Activity A: In the passage on adult learning, what do adult learners bring to the learning environment?

Top of Text passage

Thursday, February 23, 2012


The people you will be training will be adults and will probably be from a variety of different backgrounds. This is an important point to make, as appropriate activities can be designed only when there is a clear understanding of the different approaches to learning adopted by adults.Adult learning is special in a number of ways. For example:
  • Adult learners bring a great deal of experience to the learning environment. This is an area that you can build on. Most participants will already have some experience of working in an organization, which they can draw from. Adults relate new knowledge and information to previously learnt information and experiences. Focus therefore on the strengths learners bring to the classroom, not just any gaps in their knowledge. Provide opportunities for dialogue within the group. Participants can be resources both for you and to each other.

Bottom of Text passage
Top of Supplied entries

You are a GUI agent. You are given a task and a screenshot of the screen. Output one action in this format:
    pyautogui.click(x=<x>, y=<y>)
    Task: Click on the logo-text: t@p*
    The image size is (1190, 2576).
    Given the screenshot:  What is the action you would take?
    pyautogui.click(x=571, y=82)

Bottom of Supplied entries
Top of Supplied entries

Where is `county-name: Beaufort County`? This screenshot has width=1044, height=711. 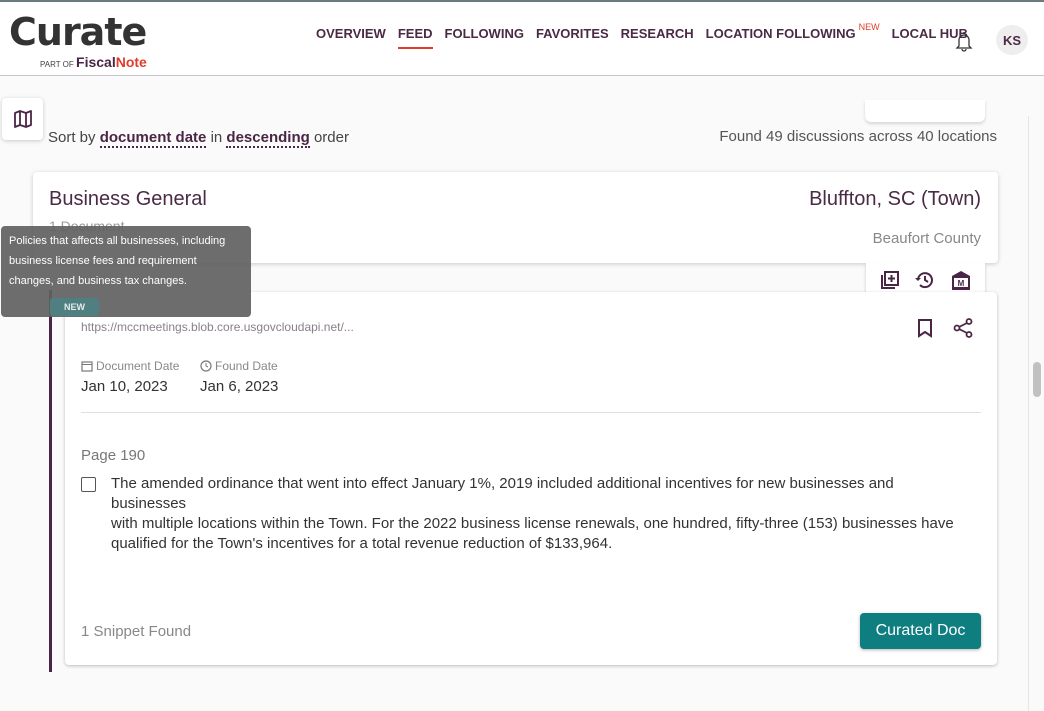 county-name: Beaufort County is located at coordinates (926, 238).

Bottom of Supplied entries

Activity B: Copy word for word the part of the rows that opens with the line containing "You are a GUI" and closes with the line containing "pyautogui.click(x=571, y=82)", both of those lines included.

Response area A: A great deal of experience.

Response area B:
You are a GUI agent. You are given a task and a screenshot of the screen. Output one action in this format:
    pyautogui.click(x=<x>, y=<y>)
    Task: Click on the logo-text: t@p*
    The image size is (1190, 2576).
    Given the screenshot:  What is the action you would take?
    pyautogui.click(x=571, y=82)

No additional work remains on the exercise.